You’ll scoff at me, but I beg to differ. There’s nothing more affectionate than the word “Mudblood.” It doesn’t affect you at all, and I can almost see the reasoning: it doesn’t take much of an amateur to throw the words “mud” and “blood” together for a purely pureblooded insult, and those that personified the term – the true Mudbloods – were not brought up with it. For them, it was a ludicrous, foreign word to be laughed at, and not to be taken offensively. But for purebloods, it proves that you are important enough for him to shoot the derogatory term at. That you’re worth something – albeit not flatteringly – in his life.

Not that you prefer it this way. You’d much rather that I ignore you, so you can pretend that insignificant little creature nipping at your heels doesn’t exist.

But that is precisely my point: if I hadn’t been provoking you as I was (and as I am), I would blend into the background in a blur of faces. I want to be prominent. I want to be visible, to be seen. When you turn around and catch your eyes with mine, I want you to think, “That’s Draco Malfoy.”

It’s okay if you accompany that phrase with a “God damn it” and a clenched fist.

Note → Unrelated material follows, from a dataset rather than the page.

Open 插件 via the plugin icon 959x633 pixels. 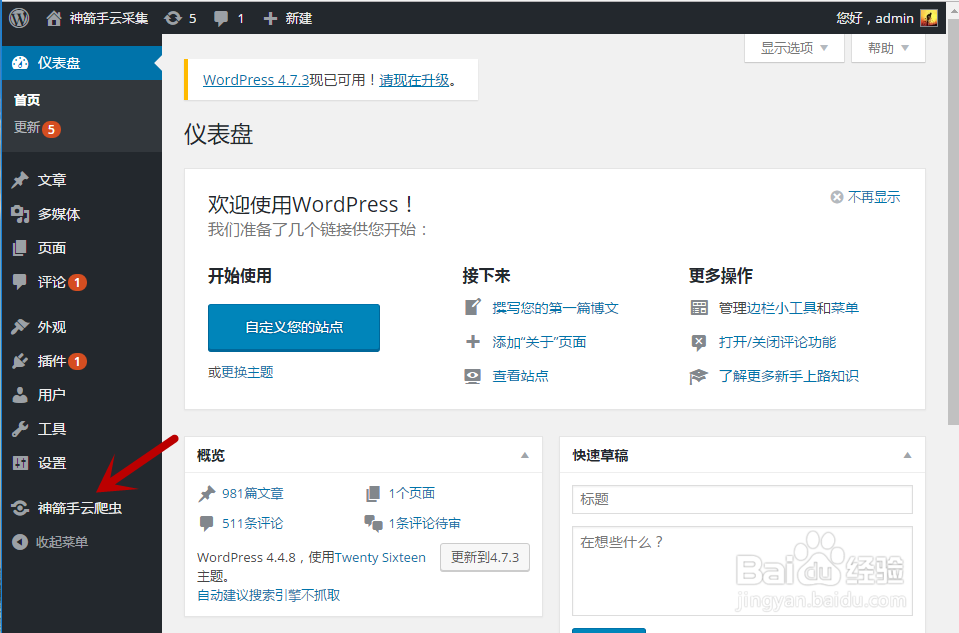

It would have never worked any other way – you’ll get married to Weasel, and I’ll get married to some pureblooded princess from France. I’m not a bloody Gryffindor. I’m not bloody brave enough to stride outside of the intricately marked borders set down for a Malfoy to pursue some god-forsaken yearning that would only end in destruction.

I wish I was more than a coward on a few occasions – that I could fight for what I believed, and not fight you. You’re one of my biggest regrets I hold true to this day.

But I got what I wanted, didn’t I? You recognize me. You always will.

Maybe we’ll meet in some sort of bizarre reunion one day when we can push away the past as mature adults, when you won’t see me and think, “That’s the bloody coward who bullied me but ran away from the Final War.” You’ll offer me a constricted smile and greet me by my surname. “You remember Ron, my husband?”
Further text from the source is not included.